BACAAN:
Rabu, 14 September 2016
SETELAH FREDY MATI
Gajah mati meninggalkan gading. Manusia mati meninggal dunia. Fredy mati meninggalkan tekai-teki.
Adalah Haris Azhar yang meneruskan teka-teki Fredy itu. Tapi banyak orang tidak terlalu suka dengan teka-teki. Mereka lebih memilih pertanyaan terkubur, lalu melupakannya. Dan hidup berjalan seperti biasanya.
Tapi sebuah pertanyaan, sekalipun dikubur di lubang dangkal 1 x 2 meter, tetaplah sebuah pertanyaan. Dia akan selalu menggantung di kepala siapa saja yang pernah disinggahi.
Bagaimana mungkin seorang terpidana, bisa membuka pabrik narkotika di penjara? Bagaimana mungkin ada pejabat berwenang meminta CCTV di ruang Fredy dimatikan. Tentu permintaan itu tidak datang dari seorang kroco. Atau senyaman apa Fredy di dalam penjara, dan siapa yang bisa memberi kenyamanan itu?
Fredy hidup tidak sendiri. Dia berinteraksi dengan banyak orang. Mungkin kita bisa menelusuri teka-teki itu dengan merekonstruksi seluruh anomali yang dinikmati Fredy. Dan yang paling gampang, anomali itu terjadi di penjara. Di sebuah areal yang seluruh gerak-geriknya diawasi secara ketat.
Kita mau memaklumi eksekusi mati, dengan alasan jika dibiarkan hidup orang ini akan menyengsarakan banyak orang lainnya. Maka, logikanya --logika ini juga digunakan Pak Jokowi ketika menjawab kenapa harus menolak grasi-- eksekusi itu justru untuk menyelamatkan jutaan kehidupan lainnya.
Baiklah. Eksekusi kepada seorang penjahat sipil, yang secara formal tidak punya kuasa dan wewenang sudah dilaksanakan. Dia mati untuk menyelamatkan banyak nyawa lainnya.
Lalu bagaimana dengan teka-teki Fredy yang diteruskan Haris Azhar? Jika negara bisa mengeksekusi mati seseorang Fredy mestinya negara akan lebih kelabakan jika kejahatan yang sama justru dilakukan oleh mereka yang punya wewenang. Punya kuasa. Punya pangkat.
Berapa juta nyawakah yang akan berpeluang mati sia-sia, ketika tindakan yang diambil justru berusaha menutup teka-teki itu? Melaporkan Haris Azhar ke polisi atas tuduhan pencemaran nama baik, rasanya malah menegasikan makna sebuah hukuman mati.

DATA MENTAH:
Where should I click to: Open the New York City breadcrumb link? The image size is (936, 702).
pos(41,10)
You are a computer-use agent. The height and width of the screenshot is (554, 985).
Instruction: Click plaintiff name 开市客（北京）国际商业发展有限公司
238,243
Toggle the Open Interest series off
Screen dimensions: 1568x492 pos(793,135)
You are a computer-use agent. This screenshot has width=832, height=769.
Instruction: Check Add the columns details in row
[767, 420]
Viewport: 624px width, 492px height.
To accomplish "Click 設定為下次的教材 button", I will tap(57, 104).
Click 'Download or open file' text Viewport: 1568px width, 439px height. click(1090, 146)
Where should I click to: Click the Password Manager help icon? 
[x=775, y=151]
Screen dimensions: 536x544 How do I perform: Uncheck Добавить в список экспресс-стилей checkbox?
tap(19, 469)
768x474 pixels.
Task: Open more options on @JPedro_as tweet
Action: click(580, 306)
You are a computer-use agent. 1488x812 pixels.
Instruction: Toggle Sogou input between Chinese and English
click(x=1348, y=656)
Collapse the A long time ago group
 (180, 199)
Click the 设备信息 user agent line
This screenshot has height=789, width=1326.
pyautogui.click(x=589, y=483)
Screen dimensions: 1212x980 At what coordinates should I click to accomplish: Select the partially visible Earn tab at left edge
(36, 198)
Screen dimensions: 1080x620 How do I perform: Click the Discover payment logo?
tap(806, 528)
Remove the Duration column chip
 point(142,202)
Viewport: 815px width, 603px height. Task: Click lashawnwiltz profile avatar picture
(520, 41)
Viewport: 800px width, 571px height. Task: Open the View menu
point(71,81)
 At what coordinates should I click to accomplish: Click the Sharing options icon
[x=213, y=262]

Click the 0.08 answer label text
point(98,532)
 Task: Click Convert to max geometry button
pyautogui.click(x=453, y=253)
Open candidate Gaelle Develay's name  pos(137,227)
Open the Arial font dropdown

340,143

PETUNJUK TUGAS:
1. Sebutkan semua hal yang menurut bacaan dipunyai oleh mereka yang mungkin melakukan kejahatan yang sama dengan Fredy.
2. Berdasarkan bacaan, dengan tuduhan apa Haris Azhar dilaporkan ke polisi?
3. Tolong salin persis bagian bacaan antara "Tapi sebuah pertanyaan, sekalipun" dan "diawasi secara ketat.", termasuk kedua bagian tersebut.
Entri di atas tidak dibutuhkan.

JAWABAN TUGAS:
1.
- wewenang
- kuasa
- pangkat

2. Tuduhan pencemaran nama baik.

3.
Tapi sebuah pertanyaan, sekalipun dikubur di lubang dangkal 1 x 2 meter, tetaplah sebuah pertanyaan. Dia akan selalu menggantung di kepala siapa saja yang pernah disinggahi.
Bagaimana mungkin seorang terpidana, bisa membuka pabrik narkotika di penjara? Bagaimana mungkin ada pejabat berwenang meminta CCTV di ruang Fredy dimatikan. Tentu permintaan itu tidak datang dari seorang kroco. Atau senyaman apa Fredy di dalam penjara, dan siapa yang bisa memberi kenyamanan itu?
Fredy hidup tidak sendiri. Dia berinteraksi dengan banyak orang. Mungkin kita bisa menelusuri teka-teki itu dengan merekonstruksi seluruh anomali yang dinikmati Fredy. Dan yang paling gampang, anomali itu terjadi di penjara. Di sebuah areal yang seluruh gerak-geriknya diawasi secara ketat.